Un uomo gentile, lo descrivono in molti. Solare, come spesso si dichiara di persone che, lucidamente, nascondono dentro sé stessi una drammatica follia solitaria. "Durante i voli era una persona carina e aperta.

Privatamente era molto tenero, un uomo che aveva bisogno d'amore. Era una brava persona, in grado di essere tanto dolce. Mi regalava fiori". Con queste parole la ragazza, ex assistente di volo e protetta dall'anonimato, rivela una descrizione di Lubitz molto vicina al ragazzo della porta accanto, all'uomo cui si affida la propria vita una volta che si sale su un aereo. 
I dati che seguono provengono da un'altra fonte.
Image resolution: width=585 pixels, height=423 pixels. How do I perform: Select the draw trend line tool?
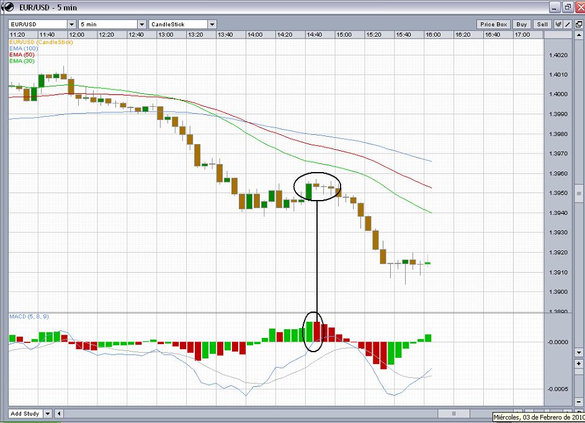pos(567,24)
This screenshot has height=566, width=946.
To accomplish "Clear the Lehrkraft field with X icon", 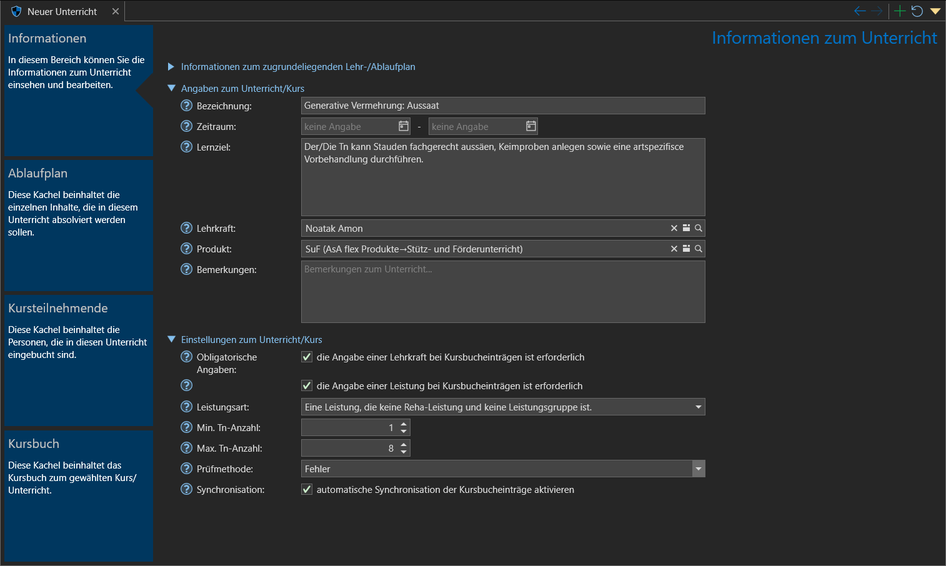I will click(674, 228).
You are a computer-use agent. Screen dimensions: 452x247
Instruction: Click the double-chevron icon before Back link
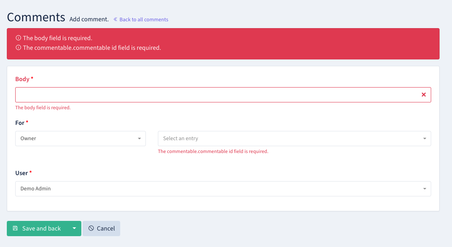[x=115, y=19]
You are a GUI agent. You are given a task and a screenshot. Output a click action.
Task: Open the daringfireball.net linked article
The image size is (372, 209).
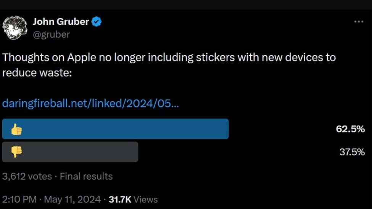click(x=90, y=103)
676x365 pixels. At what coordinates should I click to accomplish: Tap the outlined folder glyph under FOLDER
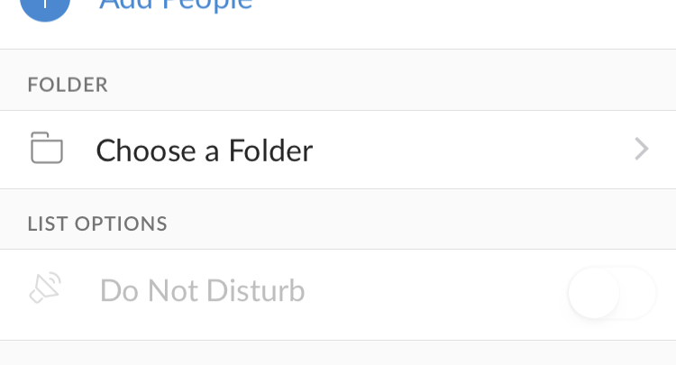[47, 149]
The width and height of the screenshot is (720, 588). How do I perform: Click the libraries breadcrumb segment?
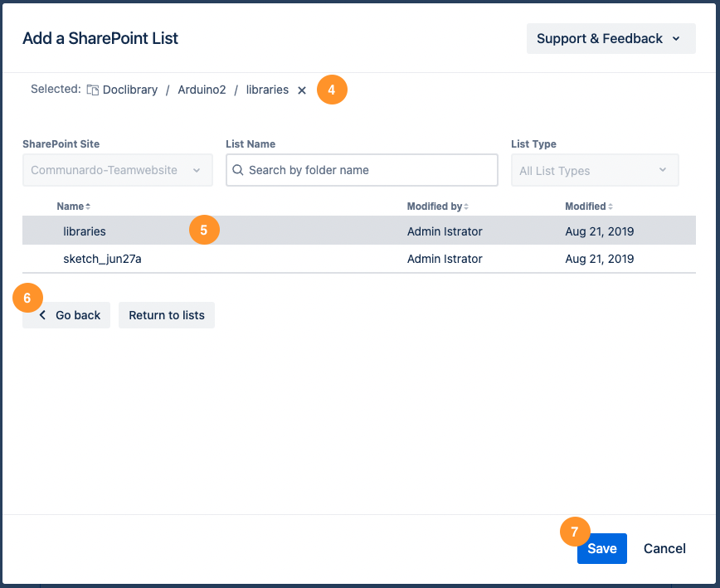tap(267, 90)
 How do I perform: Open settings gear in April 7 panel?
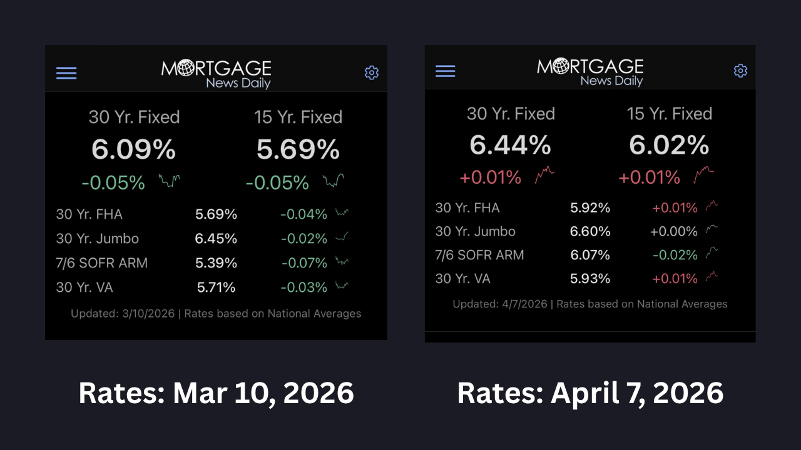pos(740,71)
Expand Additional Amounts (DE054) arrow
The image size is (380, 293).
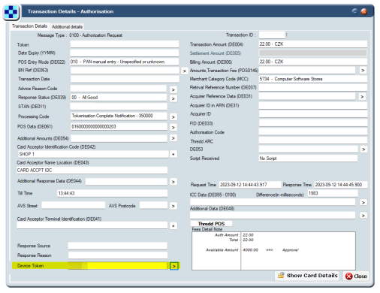pos(173,138)
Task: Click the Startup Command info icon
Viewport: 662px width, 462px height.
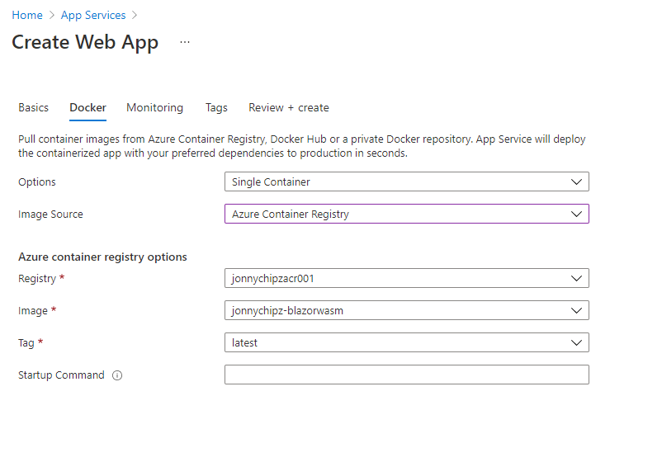Action: coord(117,375)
Nell'ambito lavorativo la trasformazione.  

Era gentile, certamente. Ma in privato. Era l'ambito lavorativo a renderlo nervoso. Poco denaro, stress e ritmi frenetici di lavoro erano gli aspetti della propria vita di cui Lubitz si lamentava. Ma c'erano anche timori per il futuro, paura per il contratto e la troppa pressione cui era sottoposto.

Per questo, quando il copilota si confidò con la sua ragazza di allora, la giovane già presagiva qualcosa di pericoloso, un aspetto dell'uomo che le stava accanto che non le era troppo chiaro. E, probabilmente, egli stesso aveva già in mente un gesto eclatante da compiere e per il quale tutto il mondo lo avrebbe conosciuto, e drammaticamente, ricordato.

"Da quando ho sentito del disastro mi torna sempre in mente una frase che ha detto. "Un giorno farò qualcosa che cambierà l'intero sistema e tutti allora conosceranno il mio nome e se lo ricorderanno. Non ho mai capito cosa intendesse, ma ora ha un senso".

Tutto torna, dunque. Quel progetto di essere ricordato è perfettamente riuscito, ma trascinando con sé degli innocenti.

Una relazione, come racconta la stessa ragazza, nata per caso, su un volo, ma mai resa nota perché non era il caso di mischiare le faccende lavorative con quelle affettive. Infine, la separazione. Voluta dalla stessa ventiseienne, spaventata da un uomo che sempre più palesemente mostrava di avere problemi e che non la rendevano serena. Perdeva il controllo, racconta ancora la ragazza, spesso urlando. Di lì la scelta di lasciarlo. 

Perché portare con sé altre persone nell'impatto con la morte? Semplicemente perché troppo presi da sé stessi e dai propri problemi. Ogni volta che si sale su un aereo, l'equipaggio ci saluta e ci dà il benvenuto. Stiamo entrando in una "casa" che ci ospiterà per un numero variabile di ore.

Spesso c'è anche il comandante a darci il benvenuto, i piloti. Lo avrà fatto anche Andreas Lubitz, quel giorno. Guardando, ma non vedendo. Si chiama narcisismo della morte. E porta a pensare alla morte, alla pianificazione del proprio suicidio. Non conta essere soli.